[Your instructions]: Please revise these lines so that "dropdown" becomes "drop-down" everywhere it appears, with nothing else changed.

>> start

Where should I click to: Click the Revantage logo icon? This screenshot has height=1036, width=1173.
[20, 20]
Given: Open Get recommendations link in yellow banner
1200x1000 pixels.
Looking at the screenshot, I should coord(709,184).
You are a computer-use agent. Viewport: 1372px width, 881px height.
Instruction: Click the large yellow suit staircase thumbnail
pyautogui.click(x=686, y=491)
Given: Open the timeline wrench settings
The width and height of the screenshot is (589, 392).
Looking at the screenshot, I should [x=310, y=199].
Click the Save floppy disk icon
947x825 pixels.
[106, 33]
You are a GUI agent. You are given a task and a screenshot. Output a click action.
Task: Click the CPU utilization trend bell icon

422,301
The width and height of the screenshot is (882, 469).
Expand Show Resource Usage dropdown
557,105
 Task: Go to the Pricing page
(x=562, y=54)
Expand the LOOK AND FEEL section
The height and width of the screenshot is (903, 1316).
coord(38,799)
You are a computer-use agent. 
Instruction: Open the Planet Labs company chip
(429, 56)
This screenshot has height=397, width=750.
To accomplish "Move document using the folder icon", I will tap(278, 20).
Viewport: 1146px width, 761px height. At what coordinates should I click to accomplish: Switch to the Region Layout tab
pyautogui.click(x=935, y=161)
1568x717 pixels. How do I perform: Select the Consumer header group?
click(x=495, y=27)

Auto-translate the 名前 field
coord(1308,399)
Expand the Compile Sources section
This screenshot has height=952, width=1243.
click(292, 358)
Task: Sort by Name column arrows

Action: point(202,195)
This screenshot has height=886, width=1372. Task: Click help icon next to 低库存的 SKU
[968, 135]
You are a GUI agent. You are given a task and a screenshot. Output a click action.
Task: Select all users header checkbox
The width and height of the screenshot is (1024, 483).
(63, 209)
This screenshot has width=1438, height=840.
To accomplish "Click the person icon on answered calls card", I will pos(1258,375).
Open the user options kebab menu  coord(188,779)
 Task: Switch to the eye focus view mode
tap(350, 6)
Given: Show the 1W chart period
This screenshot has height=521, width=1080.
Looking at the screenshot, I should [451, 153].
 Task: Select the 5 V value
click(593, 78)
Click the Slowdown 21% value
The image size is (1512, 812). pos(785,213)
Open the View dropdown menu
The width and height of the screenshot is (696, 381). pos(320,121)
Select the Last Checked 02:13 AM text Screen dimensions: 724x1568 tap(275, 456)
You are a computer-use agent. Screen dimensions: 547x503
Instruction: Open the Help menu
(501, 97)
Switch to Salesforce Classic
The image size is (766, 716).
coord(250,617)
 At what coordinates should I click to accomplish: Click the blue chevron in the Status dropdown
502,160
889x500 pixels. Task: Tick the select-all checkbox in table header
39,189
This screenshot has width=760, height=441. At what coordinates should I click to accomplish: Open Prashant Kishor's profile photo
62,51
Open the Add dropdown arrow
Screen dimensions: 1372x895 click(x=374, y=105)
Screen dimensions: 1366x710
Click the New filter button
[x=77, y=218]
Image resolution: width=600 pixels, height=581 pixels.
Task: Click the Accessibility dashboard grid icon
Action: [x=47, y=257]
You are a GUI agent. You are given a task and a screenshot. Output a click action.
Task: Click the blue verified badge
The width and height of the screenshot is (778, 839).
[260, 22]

>> end

[Output of the task]:
Where should I click to: Click the Revantage logo icon? This screenshot has height=1036, width=1173.
[20, 20]
Given: Open Get recommendations link in yellow banner
1200x1000 pixels.
Looking at the screenshot, I should coord(709,184).
You are a computer-use agent. Viewport: 1372px width, 881px height.
Instruction: Click the large yellow suit staircase thumbnail
pyautogui.click(x=686, y=491)
Given: Open the timeline wrench settings
The width and height of the screenshot is (589, 392).
Looking at the screenshot, I should [x=310, y=199].
Click the Save floppy disk icon
947x825 pixels.
[106, 33]
You are a GUI agent. You are given a task and a screenshot. Output a click action.
Task: Click the CPU utilization trend bell icon

422,301
The width and height of the screenshot is (882, 469).
Expand Show Resource Usage drop-down
557,105
 Task: Go to the Pricing page
(x=562, y=54)
Expand the LOOK AND FEEL section
The height and width of the screenshot is (903, 1316).
coord(38,799)
You are a computer-use agent. 
Instruction: Open the Planet Labs company chip
(429, 56)
This screenshot has height=397, width=750.
To accomplish "Move document using the folder icon", I will tap(278, 20).
Viewport: 1146px width, 761px height. At what coordinates should I click to accomplish: Switch to the Region Layout tab
pyautogui.click(x=935, y=161)
1568x717 pixels. How do I perform: Select the Consumer header group?
click(x=495, y=27)

Auto-translate the 名前 field
coord(1308,399)
Expand the Compile Sources section
This screenshot has height=952, width=1243.
click(292, 358)
Task: Sort by Name column arrows

Action: point(202,195)
This screenshot has height=886, width=1372. Task: Click help icon next to 低库存的 SKU
[968, 135]
You are a GUI agent. You are given a task and a screenshot. Output a click action.
Task: Select all users header checkbox
The width and height of the screenshot is (1024, 483).
(63, 209)
This screenshot has width=1438, height=840.
To accomplish "Click the person icon on answered calls card", I will pos(1258,375).
Open the user options kebab menu  coord(188,779)
 Task: Switch to the eye focus view mode
tap(350, 6)
Given: Show the 1W chart period
This screenshot has height=521, width=1080.
Looking at the screenshot, I should [451, 153].
 Task: Select the 5 V value
click(593, 78)
Click the Slowdown 21% value
The image size is (1512, 812). pos(785,213)
Open the View drop-down menu
The width and height of the screenshot is (696, 381). pos(320,121)
Select the Last Checked 02:13 AM text Screen dimensions: 724x1568 tap(275, 456)
You are a computer-use agent. Screen dimensions: 547x503
Instruction: Open the Help menu
(501, 97)
Switch to Salesforce Classic
The image size is (766, 716).
coord(250,617)
 At what coordinates should I click to accomplish: Click the blue chevron in the Status drop-down
502,160
889x500 pixels. Task: Tick the select-all checkbox in table header
39,189
This screenshot has width=760, height=441. At what coordinates should I click to accomplish: Open Prashant Kishor's profile photo
62,51
Open the Add drop-down arrow
Screen dimensions: 1372x895 click(x=374, y=105)
Screen dimensions: 1366x710
Click the New filter button
[x=77, y=218]
Image resolution: width=600 pixels, height=581 pixels.
Task: Click the Accessibility dashboard grid icon
Action: [x=47, y=257]
You are a GUI agent. You are given a task and a screenshot. Output a click action.
Task: Click the blue verified badge
The width and height of the screenshot is (778, 839).
[260, 22]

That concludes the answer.